● EXERCISE DIRECTIONS:
Repeat exactly every line that comes at or after the line containing "Instruction: Select the Queens", through the end of the entries below.

......

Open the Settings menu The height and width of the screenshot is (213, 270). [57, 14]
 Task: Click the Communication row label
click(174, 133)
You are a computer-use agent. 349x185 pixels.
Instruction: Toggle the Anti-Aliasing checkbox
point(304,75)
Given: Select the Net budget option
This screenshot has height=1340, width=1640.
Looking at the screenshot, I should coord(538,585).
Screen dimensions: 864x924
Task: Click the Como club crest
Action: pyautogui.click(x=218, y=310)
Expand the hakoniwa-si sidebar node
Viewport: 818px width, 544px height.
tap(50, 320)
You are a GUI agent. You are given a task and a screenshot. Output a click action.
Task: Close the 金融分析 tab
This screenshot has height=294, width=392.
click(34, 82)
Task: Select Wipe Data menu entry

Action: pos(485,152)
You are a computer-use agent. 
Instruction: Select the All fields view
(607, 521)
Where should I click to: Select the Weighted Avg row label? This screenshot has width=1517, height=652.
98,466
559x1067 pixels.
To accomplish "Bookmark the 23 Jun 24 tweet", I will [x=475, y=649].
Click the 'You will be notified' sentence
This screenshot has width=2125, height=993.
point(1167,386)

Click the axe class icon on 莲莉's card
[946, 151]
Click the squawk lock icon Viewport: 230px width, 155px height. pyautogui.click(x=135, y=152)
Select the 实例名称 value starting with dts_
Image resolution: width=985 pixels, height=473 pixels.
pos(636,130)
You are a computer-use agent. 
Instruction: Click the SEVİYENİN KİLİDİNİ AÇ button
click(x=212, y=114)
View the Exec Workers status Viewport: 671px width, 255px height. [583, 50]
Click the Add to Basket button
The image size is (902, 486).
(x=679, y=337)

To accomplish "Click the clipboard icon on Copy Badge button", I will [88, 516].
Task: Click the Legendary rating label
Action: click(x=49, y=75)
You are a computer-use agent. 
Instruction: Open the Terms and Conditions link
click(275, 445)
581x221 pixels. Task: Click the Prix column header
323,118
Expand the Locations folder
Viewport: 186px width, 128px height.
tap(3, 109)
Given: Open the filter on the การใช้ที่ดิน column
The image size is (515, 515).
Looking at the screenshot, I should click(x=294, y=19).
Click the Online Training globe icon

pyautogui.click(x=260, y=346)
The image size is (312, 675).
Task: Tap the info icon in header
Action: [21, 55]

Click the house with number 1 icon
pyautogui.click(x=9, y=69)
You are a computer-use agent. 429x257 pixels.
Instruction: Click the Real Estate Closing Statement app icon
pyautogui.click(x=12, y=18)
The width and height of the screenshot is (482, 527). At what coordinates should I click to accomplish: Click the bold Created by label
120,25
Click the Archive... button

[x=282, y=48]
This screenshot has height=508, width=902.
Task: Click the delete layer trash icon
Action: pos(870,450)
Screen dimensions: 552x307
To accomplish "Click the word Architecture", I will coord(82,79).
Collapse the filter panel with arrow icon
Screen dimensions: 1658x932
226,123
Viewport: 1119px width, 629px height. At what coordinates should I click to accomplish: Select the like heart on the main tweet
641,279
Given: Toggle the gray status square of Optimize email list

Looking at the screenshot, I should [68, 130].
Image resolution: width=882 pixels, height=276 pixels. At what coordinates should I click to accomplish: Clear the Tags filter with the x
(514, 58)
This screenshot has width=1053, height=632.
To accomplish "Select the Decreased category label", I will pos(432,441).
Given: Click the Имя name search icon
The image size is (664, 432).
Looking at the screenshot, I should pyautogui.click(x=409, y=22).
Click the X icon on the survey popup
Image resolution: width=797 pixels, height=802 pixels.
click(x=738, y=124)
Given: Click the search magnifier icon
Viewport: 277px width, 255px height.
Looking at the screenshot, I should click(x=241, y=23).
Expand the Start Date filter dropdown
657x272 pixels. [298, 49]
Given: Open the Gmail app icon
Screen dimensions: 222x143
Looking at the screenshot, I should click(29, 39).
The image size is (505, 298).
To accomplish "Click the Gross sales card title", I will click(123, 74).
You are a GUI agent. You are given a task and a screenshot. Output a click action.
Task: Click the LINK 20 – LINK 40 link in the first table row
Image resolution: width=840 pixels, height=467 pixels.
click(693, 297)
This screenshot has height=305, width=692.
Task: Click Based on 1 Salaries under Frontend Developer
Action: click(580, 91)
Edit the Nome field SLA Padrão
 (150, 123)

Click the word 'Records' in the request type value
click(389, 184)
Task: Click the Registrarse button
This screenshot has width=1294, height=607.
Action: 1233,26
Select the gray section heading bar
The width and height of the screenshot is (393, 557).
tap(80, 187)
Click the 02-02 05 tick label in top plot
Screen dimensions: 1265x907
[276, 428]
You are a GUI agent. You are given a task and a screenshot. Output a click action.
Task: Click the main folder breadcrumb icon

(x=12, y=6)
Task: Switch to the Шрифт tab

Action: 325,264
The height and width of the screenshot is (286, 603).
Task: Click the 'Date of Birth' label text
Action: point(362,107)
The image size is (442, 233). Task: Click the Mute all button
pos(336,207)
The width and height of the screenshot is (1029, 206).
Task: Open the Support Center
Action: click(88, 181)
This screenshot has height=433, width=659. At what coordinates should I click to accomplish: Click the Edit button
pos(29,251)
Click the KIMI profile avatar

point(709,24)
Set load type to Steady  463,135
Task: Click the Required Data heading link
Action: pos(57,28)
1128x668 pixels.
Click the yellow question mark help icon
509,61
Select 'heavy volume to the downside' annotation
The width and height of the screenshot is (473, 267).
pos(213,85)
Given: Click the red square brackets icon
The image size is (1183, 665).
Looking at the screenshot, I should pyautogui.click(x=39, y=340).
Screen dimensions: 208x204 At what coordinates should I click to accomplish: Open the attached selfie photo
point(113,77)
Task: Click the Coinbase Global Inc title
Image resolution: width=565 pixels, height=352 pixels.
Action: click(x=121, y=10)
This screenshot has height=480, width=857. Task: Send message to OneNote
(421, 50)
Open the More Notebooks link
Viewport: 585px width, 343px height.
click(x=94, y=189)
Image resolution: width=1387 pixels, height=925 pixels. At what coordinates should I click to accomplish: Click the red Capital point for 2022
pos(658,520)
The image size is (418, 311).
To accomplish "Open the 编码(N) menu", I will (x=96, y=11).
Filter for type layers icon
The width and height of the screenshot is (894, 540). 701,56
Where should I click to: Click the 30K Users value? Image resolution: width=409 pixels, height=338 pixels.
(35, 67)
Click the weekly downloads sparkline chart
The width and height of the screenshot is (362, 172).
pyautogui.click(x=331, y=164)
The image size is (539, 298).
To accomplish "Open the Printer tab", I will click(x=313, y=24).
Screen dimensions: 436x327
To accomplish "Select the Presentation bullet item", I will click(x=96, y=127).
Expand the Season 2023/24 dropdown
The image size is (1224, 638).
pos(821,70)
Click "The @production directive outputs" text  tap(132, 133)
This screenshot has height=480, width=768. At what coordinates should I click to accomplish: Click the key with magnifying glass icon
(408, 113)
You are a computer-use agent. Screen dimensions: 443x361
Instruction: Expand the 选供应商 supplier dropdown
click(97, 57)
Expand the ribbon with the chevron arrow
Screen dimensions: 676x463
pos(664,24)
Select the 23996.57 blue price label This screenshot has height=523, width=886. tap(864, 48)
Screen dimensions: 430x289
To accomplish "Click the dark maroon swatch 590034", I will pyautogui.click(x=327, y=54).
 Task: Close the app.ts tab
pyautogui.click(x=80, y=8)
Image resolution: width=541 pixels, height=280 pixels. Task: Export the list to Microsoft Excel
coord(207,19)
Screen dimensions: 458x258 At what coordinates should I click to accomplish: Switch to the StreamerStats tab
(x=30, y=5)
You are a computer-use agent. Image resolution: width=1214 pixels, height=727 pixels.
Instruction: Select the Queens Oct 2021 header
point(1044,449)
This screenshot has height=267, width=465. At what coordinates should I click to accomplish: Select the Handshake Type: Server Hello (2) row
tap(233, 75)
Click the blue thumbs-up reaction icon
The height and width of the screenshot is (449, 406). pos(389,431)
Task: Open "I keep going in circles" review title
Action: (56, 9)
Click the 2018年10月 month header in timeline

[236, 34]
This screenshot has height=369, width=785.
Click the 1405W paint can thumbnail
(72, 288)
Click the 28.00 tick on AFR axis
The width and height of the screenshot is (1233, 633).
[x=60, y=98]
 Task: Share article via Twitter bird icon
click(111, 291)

......

● RESPONSE TO THE TASK:
Instruction: Select the Queens Oct 2021 header
point(1044,449)
This screenshot has height=267, width=465. At what coordinates should I click to accomplish: Select the Handshake Type: Server Hello (2) row
tap(233, 75)
Click the blue thumbs-up reaction icon
The height and width of the screenshot is (449, 406). pos(389,431)
Task: Open "I keep going in circles" review title
Action: (56, 9)
Click the 2018年10月 month header in timeline

[236, 34]
This screenshot has height=369, width=785.
Click the 1405W paint can thumbnail
(72, 288)
Click the 28.00 tick on AFR axis
The width and height of the screenshot is (1233, 633).
[x=60, y=98]
 Task: Share article via Twitter bird icon
click(111, 291)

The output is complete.